It's probably the most obvious ingredient to solving global warming that Al Gore and the administration never thought about: Composting.

According to two new reports being released this week, the simple and homegrown process of composting organic table scraps like veggies and fruits with yard clippings will not only greatly reduce methane emissions but help keep carbon gases in the soil.

It's a “win-win,” according to the reports provided to Secrets by the Washington-based Institute for Local Self-Reliance.

While the administration and global warming advocates have been pushing expensive solutions and even the elimination of coal-fired energy plants, the group's new reports suggest that composting will help solve the issue of gasses emitted at landfills and generally from the soil.

For example, landfills emit twice as much methane as open manure pits. The reason: They are full of decomposing organic and biodegradable trash. So instead of putting that in the dump, the group recommends composting.

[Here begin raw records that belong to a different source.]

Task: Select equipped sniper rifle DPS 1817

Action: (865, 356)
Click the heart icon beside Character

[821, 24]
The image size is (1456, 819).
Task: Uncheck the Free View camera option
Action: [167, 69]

It not only keeps the methane-producing products out of the landfill, but helps create earthy compost material that can then be spread on the ground, keeping in carbon gases.

“Composting not only avoids landfill methane emissions, but also sequesters carbon, improves plant growth, increases the organic matter in soil, reduces water use by 10 percent,” said the report titled “The State of Composting in the U.S.”

The report added: “It also reduces the need for fossil-fuel based fertilizers, the production of which contributes significantly to greenhouse gas emissions. Half of the energy used in agriculture is for making chemical nitrogen fertilizers. All of these benefits will be increasingly relevant in combating climate change. Furthermore, composting has the advantage of being easily implemented on a wide scale within five to 10 years.”

Said Rebecca Toews of the Institute for Local Self-Reliance, “The Polar Vortex, flooding and droughts — all of these extreme weather conditions are hot topics right now — and on the minds of people all over the nation. What if the effects of all the extreme weather and heavy droughts could be curbed by just a few simple community composting tricks?”